佛教的實驗目標,在明心見性,認識宇宙人生的真相,解脫生死煩惱種種束縛,獲得絕對的自由,真正平等的地位,享受不與苦對待的快樂,不特要自己如此,而且要世界上所有人類和動物都能如此。佛教徒對這個目標的祈求,可以四宏誓頤表明之:「眾生無邊誓頤度,煩惱無盡誓原斷,法門無量誓頤學,佛道無上誓頤成。」佛教的宗旨,既這樣的純正偉大,所用的方法,又如此的合理而嚴密,我相信由此獲得的效果,一定與這目標相符。科學的目的僅在獲得物質的真理,使人們能利用它來增加享受。但單從這條路走,只能擴張人類的物慾,因為人我的界限未泯,心物的對待未融,故結果非但不能獲得人與人及人與物之間的真正的自由平等,反而引起人與人及人與物之間的矛盾對立。例如:原子彈的發明,在一方面果已收到消滅侵略暴力的效果,但另一方面則又引起了各強國的猜忌。所以單就目標之圓滿廣大而論,佛教是超乎科學的。
八、研究佛經的結論
我研究佛經的動機,純粹為了「求知」,並不如若干人之因受了嚴重的刺激,為求得精神上的安慰而信佛的。我並不是說這種信佛的動機不對,但受刺激後的神經,不免失去平衡,因而對佛教的各部門,反不能獲得客觀的觀察。我是學科學的,我對於科學的精神和科學的方法,是信仰很堅的。要是我見到佛教的理論與科學矛盾的時候,我是寧舍彼而就此的。我的研究佛經,是純粹科學的探討工作,預備把這探討的結果,真誠坦白的貢獻於我科學家之前。我研究佛經的目的,已在第(一)節裹說明,所以我特就這三點作結論如左:
(甲)佛教對於物與物、心與心、心與物的種種關係,都有精闢的理論,科學的研究對象,只限於物輿物的關係,我專就這一個關係,把佛教與科學比較,覺得現代的科學正在用實例證實佛教的理論。只可惜科學對於後兩種關係,還沒有進行研究,所以無從對照。但用因明學的比量的方法來推測,也可以知道後二者的理論是不會錯誤的。例如:佛說物物皆是依他緣起,能生之因必為所生之果,所生之果必為能生之因,因與果平等,然則佛說心佛眾生三無差別,正與上面的平等主義相符,蓋物與物既屬平等,則心與心自亦應平等,又佛說能見之心是八識見分,所見之物是八識相分,能所皆八識所變,則非但說心物平等,更說心物直是一家,與前說亦屬一貫,遮無自語相違之過失。故我斷定佛教的理論是極端健全的,與現代科學是一致的。

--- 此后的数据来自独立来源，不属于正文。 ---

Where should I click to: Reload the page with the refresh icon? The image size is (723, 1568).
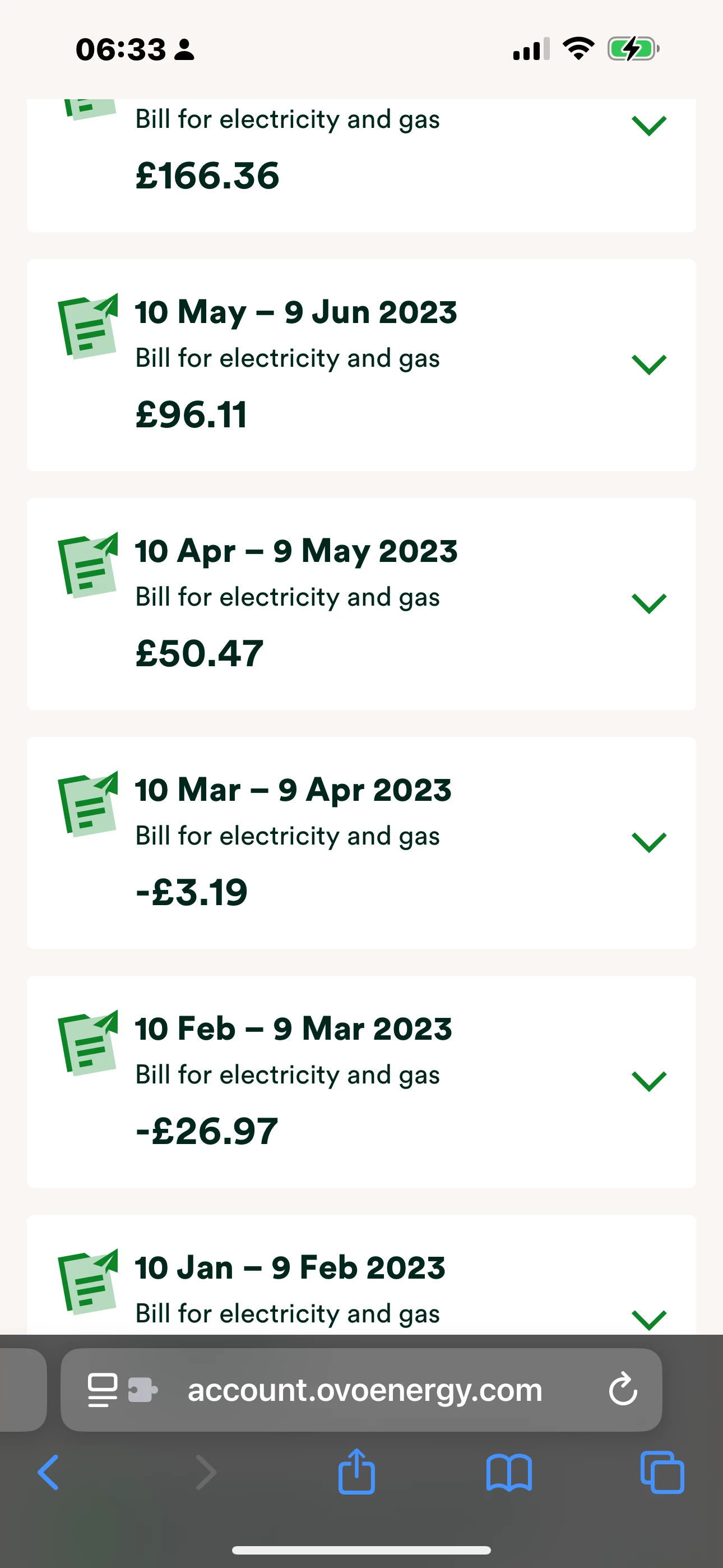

(乙)佛教的修行方法,上文已略有論述。在家居士除受三皈五戒外,看教參禪學密唸佛,任從機宜,既不妨害他的學問事業,亦不浪費時間金錢,而且於學問事業有極大的幫助。五戒中之盜淫(單指邪淫)妄酒四戒,本屬世間公認的美德,惟殺戒中之持齋,在普通人看來,也許以為與現代的生活環境不合。但素食的習慣,不特是佛家的主張,就是不信佛的歐美人士,也同樣提倡的。其理由在保養仁慈惻隱之心,同時亦可保持個人的健康,絕不是出於迷信的動機。如能依照佛法中的教誡處世,正是現代新生活的模範。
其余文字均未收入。